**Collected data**
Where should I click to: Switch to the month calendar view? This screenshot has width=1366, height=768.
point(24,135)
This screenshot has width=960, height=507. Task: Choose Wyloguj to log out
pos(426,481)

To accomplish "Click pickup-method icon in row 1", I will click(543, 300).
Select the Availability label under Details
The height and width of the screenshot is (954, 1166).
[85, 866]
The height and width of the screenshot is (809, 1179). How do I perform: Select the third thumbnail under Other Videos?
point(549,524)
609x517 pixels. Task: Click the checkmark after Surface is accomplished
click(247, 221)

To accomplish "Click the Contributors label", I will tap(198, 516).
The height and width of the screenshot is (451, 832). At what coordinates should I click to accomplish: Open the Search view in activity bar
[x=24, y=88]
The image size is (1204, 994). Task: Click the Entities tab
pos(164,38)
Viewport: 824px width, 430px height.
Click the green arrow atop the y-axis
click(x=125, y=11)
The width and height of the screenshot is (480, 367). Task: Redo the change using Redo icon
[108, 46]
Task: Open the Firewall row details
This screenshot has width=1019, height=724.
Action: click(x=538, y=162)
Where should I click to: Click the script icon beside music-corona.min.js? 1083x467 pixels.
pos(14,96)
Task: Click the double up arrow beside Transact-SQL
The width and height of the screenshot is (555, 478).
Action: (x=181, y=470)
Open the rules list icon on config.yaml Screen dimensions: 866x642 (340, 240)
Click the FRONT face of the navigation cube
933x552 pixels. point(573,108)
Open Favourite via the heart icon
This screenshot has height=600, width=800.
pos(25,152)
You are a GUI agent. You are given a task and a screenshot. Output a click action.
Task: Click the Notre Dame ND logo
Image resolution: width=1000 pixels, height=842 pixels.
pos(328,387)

**Exercise**
Your answer must be an exact transcription of every record above.

**Output of the task**
Where should I click to: Switch to the month calendar view? This screenshot has width=1366, height=768.
point(24,135)
This screenshot has width=960, height=507. Task: Choose Wyloguj to log out
pos(426,481)

To accomplish "Click pickup-method icon in row 1", I will click(543, 300).
Select the Availability label under Details
The height and width of the screenshot is (954, 1166).
[85, 866]
The height and width of the screenshot is (809, 1179). How do I perform: Select the third thumbnail under Other Videos?
point(549,524)
609x517 pixels. Task: Click the checkmark after Surface is accomplished
click(247, 221)

To accomplish "Click the Contributors label", I will tap(198, 516).
The height and width of the screenshot is (451, 832). At what coordinates should I click to accomplish: Open the Search view in activity bar
[x=24, y=88]
The image size is (1204, 994). Task: Click the Entities tab
pos(164,38)
Viewport: 824px width, 430px height.
Click the green arrow atop the y-axis
click(x=125, y=11)
The width and height of the screenshot is (480, 367). Task: Redo the change using Redo icon
[108, 46]
Task: Open the Firewall row details
This screenshot has width=1019, height=724.
Action: click(x=538, y=162)
Where should I click to: Click the script icon beside music-corona.min.js? 1083x467 pixels.
pos(14,96)
Task: Click the double up arrow beside Transact-SQL
The width and height of the screenshot is (555, 478).
Action: (x=181, y=470)
Open the rules list icon on config.yaml Screen dimensions: 866x642 (340, 240)
Click the FRONT face of the navigation cube
933x552 pixels. point(573,108)
Open Favourite via the heart icon
This screenshot has height=600, width=800.
pos(25,152)
You are a GUI agent. You are given a task and a screenshot. Output a click action.
Task: Click the Notre Dame ND logo
Image resolution: width=1000 pixels, height=842 pixels.
pos(328,387)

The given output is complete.